**TASK TO COMPLETE**
For the data below, give again exactly the lines from the one containing "Screen dimensions: 1096x550" through the one containing "Task: Sort by the PTS column header", both ends included, and no others.

─── MATERIAL FOR THE TASK

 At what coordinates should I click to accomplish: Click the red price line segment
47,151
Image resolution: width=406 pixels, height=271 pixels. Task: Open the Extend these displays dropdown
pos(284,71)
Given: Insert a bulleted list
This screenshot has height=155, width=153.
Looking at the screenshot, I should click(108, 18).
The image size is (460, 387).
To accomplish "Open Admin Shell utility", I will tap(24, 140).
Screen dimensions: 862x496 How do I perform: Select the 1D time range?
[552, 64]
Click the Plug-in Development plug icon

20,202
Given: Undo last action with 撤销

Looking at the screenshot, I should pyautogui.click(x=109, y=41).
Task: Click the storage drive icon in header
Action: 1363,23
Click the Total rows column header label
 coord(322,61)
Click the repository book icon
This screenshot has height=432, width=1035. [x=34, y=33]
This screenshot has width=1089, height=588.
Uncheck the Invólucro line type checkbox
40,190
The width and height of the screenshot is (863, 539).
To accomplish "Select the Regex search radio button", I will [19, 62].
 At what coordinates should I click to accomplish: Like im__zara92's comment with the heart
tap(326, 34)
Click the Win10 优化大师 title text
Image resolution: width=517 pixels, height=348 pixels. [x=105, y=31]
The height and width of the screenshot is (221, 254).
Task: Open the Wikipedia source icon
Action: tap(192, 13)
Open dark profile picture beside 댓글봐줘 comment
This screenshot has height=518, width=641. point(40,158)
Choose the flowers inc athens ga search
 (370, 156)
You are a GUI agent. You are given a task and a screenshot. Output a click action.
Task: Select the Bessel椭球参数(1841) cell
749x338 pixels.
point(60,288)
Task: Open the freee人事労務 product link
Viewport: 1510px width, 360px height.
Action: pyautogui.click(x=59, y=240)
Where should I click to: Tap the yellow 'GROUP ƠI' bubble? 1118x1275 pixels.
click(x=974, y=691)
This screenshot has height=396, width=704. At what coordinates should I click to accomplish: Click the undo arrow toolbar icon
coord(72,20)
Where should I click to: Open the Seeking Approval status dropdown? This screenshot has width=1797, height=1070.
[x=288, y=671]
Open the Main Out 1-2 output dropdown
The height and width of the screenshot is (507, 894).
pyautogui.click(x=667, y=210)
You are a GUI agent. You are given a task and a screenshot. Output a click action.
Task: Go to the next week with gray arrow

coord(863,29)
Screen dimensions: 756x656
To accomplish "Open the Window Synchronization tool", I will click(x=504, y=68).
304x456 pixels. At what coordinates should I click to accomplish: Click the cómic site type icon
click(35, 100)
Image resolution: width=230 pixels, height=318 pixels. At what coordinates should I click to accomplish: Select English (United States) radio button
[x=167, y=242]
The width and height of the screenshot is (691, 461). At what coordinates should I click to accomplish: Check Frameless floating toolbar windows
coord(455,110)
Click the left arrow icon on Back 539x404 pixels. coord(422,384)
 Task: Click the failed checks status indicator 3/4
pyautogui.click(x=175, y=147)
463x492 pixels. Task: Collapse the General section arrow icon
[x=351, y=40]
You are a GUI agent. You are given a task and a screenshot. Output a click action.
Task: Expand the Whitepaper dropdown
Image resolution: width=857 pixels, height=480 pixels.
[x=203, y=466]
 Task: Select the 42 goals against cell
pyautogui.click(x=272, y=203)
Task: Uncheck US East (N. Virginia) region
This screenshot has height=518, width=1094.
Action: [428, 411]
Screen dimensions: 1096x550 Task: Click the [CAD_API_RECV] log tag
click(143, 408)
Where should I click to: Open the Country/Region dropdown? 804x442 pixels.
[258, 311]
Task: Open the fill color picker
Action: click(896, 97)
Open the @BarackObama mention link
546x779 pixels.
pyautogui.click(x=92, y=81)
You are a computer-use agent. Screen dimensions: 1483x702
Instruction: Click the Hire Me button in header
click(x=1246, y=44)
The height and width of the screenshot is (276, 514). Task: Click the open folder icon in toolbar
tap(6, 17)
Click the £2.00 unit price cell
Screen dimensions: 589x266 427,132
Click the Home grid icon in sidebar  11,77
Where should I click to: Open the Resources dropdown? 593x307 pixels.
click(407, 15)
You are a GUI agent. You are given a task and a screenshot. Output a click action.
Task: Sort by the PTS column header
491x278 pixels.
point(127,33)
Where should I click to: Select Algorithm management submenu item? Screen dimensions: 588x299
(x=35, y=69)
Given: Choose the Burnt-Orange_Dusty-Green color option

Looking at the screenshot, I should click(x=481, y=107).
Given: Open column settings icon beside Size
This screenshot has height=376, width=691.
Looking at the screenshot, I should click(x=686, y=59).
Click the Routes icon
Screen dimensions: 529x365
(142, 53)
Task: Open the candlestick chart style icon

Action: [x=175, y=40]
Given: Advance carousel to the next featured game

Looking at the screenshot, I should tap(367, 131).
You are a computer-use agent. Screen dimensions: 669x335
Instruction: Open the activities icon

──────

**ANSWER SPACE**
Screen dimensions: 1096x550 Task: Click the [CAD_API_RECV] log tag
click(143, 408)
Where should I click to: Open the Country/Region dropdown? 804x442 pixels.
[258, 311]
Task: Open the fill color picker
Action: click(896, 97)
Open the @BarackObama mention link
546x779 pixels.
pyautogui.click(x=92, y=81)
You are a computer-use agent. Screen dimensions: 1483x702
Instruction: Click the Hire Me button in header
click(x=1246, y=44)
The height and width of the screenshot is (276, 514). Task: Click the open folder icon in toolbar
tap(6, 17)
Click the £2.00 unit price cell
Screen dimensions: 589x266 427,132
Click the Home grid icon in sidebar  11,77
Where should I click to: Open the Resources dropdown? 593x307 pixels.
click(407, 15)
You are a GUI agent. You are given a task and a screenshot. Output a click action.
Task: Sort by the PTS column header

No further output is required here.